Implications for Syngene: Regardless of the Act’s outcome, the trend towards geographic diversification is expected to continue. Over the next eight to ten years, this shift could unlock a USD 5 Bn+ opportunity for China-alternate markets such as India and Korea. Syngene is well-positioned to benefit, offering a compelling combination of cost efficiency, scientific depth, and regulatory compliance.

India’s CRDMO Sector on the Rise

India’s CRDMO sector is gaining traction, driven by supportive policy reforms, infrastructure development, and increasing investment in innovation. Initiatives such as the BioE3 Policy (approved in August 2024), a USD 3 Bn capital outlay for the pharmaceutical and API sector, and the development of dedicated biotech parks are reinforcing India’s position as a global life sciences hub. While policy frameworks continue to evolve, the domestic CRDMO industry is expanding rapidly – bringing with it heightened competition for high-end scientific talent and growing pricing pressures as more players scale up.

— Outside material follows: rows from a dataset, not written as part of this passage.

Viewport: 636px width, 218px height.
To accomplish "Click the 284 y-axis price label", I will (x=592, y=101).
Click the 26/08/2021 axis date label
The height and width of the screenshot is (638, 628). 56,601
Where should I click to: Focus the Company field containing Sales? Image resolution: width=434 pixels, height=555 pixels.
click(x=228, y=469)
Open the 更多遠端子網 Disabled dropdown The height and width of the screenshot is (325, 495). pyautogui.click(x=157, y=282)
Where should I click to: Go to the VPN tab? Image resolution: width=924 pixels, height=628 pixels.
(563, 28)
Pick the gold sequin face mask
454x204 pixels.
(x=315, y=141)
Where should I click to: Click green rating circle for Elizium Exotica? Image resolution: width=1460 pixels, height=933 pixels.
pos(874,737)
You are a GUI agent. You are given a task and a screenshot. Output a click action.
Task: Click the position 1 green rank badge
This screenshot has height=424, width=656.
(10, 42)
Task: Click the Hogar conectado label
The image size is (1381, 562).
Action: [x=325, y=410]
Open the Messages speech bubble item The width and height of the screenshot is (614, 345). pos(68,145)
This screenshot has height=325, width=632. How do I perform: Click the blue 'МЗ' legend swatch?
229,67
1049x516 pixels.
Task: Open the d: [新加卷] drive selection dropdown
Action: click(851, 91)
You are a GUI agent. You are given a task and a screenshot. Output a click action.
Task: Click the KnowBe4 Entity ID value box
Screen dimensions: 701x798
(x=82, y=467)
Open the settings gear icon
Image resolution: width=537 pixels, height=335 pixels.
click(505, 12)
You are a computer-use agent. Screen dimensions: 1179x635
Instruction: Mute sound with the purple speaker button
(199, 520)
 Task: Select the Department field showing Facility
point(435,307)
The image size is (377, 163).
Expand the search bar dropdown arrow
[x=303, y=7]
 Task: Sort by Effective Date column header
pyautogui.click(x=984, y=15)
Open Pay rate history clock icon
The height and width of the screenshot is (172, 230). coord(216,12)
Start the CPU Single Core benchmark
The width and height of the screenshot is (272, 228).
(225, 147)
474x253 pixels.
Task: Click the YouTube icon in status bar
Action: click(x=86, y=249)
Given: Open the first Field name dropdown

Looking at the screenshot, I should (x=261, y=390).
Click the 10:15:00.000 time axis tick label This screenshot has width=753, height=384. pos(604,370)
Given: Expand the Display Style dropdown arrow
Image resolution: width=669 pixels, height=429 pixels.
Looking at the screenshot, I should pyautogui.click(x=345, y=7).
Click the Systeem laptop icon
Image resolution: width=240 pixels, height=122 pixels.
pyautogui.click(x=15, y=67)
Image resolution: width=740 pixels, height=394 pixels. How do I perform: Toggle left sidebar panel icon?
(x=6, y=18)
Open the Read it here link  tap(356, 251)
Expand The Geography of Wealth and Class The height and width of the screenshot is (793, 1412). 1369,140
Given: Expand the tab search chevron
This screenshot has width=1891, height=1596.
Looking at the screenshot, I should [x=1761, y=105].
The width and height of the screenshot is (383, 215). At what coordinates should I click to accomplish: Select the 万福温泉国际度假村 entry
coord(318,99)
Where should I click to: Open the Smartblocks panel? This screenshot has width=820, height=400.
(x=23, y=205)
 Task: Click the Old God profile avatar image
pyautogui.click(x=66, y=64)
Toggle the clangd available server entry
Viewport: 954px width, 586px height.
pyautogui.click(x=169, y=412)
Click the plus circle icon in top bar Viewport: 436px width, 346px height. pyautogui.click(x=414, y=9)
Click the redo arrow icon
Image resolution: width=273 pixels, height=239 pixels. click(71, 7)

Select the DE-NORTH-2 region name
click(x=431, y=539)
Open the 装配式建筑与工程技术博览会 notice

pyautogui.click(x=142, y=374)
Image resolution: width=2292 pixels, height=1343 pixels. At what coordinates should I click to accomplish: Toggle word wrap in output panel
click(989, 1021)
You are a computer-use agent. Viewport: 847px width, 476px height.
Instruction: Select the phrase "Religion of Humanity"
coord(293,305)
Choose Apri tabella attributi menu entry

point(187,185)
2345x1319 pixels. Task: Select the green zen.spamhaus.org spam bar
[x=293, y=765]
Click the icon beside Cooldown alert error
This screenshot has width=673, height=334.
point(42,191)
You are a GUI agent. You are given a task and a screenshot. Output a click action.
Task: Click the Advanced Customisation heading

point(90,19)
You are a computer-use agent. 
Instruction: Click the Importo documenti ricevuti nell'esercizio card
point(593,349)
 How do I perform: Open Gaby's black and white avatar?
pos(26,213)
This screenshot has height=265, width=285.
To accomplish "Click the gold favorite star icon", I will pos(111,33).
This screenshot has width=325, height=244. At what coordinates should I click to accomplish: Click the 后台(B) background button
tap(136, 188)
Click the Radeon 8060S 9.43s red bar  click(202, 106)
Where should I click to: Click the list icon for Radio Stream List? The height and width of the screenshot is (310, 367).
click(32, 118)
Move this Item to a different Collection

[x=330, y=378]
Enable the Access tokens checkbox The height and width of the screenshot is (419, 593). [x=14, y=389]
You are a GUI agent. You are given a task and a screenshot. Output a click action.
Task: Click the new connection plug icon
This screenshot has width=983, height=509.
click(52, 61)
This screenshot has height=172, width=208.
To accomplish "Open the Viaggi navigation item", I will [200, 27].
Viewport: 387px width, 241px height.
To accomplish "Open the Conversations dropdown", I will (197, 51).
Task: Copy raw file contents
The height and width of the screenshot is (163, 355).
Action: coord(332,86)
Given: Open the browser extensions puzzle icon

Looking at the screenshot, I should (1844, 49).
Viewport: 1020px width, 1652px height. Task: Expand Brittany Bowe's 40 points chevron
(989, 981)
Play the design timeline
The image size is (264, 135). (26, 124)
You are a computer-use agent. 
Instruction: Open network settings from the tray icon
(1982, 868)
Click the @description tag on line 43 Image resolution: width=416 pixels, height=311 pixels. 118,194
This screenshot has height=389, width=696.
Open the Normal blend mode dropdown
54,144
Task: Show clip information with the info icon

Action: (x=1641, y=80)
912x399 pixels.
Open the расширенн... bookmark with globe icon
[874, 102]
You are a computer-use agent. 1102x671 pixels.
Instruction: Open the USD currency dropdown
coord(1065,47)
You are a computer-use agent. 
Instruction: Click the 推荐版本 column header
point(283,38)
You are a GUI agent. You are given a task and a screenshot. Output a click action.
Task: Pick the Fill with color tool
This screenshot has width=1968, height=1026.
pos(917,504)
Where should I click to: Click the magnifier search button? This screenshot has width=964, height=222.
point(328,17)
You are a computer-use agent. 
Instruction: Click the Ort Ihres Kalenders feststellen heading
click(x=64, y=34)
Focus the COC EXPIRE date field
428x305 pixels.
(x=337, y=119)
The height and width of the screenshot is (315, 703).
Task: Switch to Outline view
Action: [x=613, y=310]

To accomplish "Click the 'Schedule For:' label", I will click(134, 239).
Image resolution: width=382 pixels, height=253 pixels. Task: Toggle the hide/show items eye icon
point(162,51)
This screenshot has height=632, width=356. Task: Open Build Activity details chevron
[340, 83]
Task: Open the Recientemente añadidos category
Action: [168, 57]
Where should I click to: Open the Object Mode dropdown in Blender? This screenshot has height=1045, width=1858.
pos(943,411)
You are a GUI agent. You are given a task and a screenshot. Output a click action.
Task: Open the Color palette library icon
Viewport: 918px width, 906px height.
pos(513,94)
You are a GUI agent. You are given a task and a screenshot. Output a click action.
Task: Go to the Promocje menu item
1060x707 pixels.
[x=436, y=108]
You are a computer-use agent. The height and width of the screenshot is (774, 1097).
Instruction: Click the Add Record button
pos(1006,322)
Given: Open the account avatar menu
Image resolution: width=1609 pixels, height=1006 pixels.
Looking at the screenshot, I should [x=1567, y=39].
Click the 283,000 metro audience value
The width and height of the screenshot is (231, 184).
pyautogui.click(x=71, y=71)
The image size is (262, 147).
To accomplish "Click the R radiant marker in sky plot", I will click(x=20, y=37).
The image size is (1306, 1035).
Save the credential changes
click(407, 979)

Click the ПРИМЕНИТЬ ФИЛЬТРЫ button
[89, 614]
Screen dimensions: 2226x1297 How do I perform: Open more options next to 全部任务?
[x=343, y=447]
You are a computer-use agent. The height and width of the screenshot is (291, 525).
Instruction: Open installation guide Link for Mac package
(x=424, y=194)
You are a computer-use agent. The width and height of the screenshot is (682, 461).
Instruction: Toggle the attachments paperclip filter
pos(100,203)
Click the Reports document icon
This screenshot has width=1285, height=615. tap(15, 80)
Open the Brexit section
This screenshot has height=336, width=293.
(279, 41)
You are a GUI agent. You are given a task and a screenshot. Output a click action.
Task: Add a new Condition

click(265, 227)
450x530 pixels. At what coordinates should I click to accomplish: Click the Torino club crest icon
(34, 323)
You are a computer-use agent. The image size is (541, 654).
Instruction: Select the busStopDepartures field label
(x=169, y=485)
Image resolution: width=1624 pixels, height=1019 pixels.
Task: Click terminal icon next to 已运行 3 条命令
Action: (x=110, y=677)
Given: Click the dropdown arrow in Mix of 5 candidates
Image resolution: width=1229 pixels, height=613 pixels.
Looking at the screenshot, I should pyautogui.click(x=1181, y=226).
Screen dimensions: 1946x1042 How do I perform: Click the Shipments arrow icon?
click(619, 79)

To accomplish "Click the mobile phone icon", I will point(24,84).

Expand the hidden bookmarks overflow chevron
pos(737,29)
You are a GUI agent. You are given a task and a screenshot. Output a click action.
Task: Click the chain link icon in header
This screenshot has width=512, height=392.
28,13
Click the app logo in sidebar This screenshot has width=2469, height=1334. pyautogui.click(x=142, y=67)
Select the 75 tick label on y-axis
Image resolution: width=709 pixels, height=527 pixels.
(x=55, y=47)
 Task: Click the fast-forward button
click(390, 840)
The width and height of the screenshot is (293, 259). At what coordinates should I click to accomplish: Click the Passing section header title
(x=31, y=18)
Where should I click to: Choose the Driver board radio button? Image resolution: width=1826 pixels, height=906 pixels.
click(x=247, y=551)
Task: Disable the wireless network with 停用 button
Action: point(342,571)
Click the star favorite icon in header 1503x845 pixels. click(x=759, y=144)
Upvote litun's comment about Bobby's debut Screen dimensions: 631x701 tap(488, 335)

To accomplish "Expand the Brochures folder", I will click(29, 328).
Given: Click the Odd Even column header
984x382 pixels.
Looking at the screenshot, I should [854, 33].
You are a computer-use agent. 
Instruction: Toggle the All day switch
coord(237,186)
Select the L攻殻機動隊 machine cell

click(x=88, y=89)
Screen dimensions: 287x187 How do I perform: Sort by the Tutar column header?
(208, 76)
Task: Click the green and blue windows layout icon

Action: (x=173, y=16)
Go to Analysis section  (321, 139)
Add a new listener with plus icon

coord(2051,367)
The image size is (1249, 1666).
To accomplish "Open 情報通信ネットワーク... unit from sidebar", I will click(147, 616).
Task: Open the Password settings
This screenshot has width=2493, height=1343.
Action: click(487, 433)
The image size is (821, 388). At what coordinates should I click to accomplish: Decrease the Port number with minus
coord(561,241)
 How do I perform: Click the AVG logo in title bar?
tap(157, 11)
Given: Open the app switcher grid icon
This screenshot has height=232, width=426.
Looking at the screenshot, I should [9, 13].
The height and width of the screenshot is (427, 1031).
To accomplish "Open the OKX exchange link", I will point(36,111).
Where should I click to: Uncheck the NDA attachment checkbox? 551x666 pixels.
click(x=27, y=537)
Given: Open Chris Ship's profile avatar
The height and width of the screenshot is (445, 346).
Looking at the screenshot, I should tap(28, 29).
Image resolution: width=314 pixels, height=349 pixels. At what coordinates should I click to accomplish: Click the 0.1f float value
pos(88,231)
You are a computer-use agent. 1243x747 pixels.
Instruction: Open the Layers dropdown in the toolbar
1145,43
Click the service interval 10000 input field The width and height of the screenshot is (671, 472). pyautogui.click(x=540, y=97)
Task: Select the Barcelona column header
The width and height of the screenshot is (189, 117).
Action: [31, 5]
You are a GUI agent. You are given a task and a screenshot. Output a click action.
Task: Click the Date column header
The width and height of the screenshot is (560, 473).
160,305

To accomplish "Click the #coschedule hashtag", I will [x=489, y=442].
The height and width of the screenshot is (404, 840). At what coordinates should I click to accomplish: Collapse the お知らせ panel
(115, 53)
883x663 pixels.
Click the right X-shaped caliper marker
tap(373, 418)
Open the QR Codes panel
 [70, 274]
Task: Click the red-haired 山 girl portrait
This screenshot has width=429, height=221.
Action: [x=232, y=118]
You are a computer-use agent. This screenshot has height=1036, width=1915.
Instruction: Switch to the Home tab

Implications for Syngene: We remain focused on enhancing productivity, optimizing cost-to-serve, and investing in next-generation technologies to sustain our competitive edge. Our people strategy is designed to build a strong, future-ready workforce, while our commitment to being an employer of choice helps us attract and retain top-tier talent driven by purpose, growth, and impact.

Disruption in technology accelerated by AI

Rapid advancements in predictive and generative AI are beginning to transform the CRDMO landscape. In R&D, AI can accelerate compound screening, optimize bioassays, and reduce time-to-laboratory – all while allowing innovators to explore a broader set of molecules within the same budget. In manufacturing, AI supports real-time anomaly detection and improves adherence to GMP and regulatory requirements, driving both quality and efficiency.

Beyond the laboratory, AI is reshaping business functions by automating repetitive tasks, optimizing workflows, and enhancing decision-making across areas such as finance, procurement, and workforce management.

Implications for Syngene: As AI continues to evolve, Syngene is actively building awareness of emerging capabilities, piloting new tools, and investing in scalable digital solutions. With a focus on strengthening IT systems, improving laboratory productivity, and creating customer-centric digital platforms, we are well‑positioned to harness AI’s full potential and drive future‑ready operations.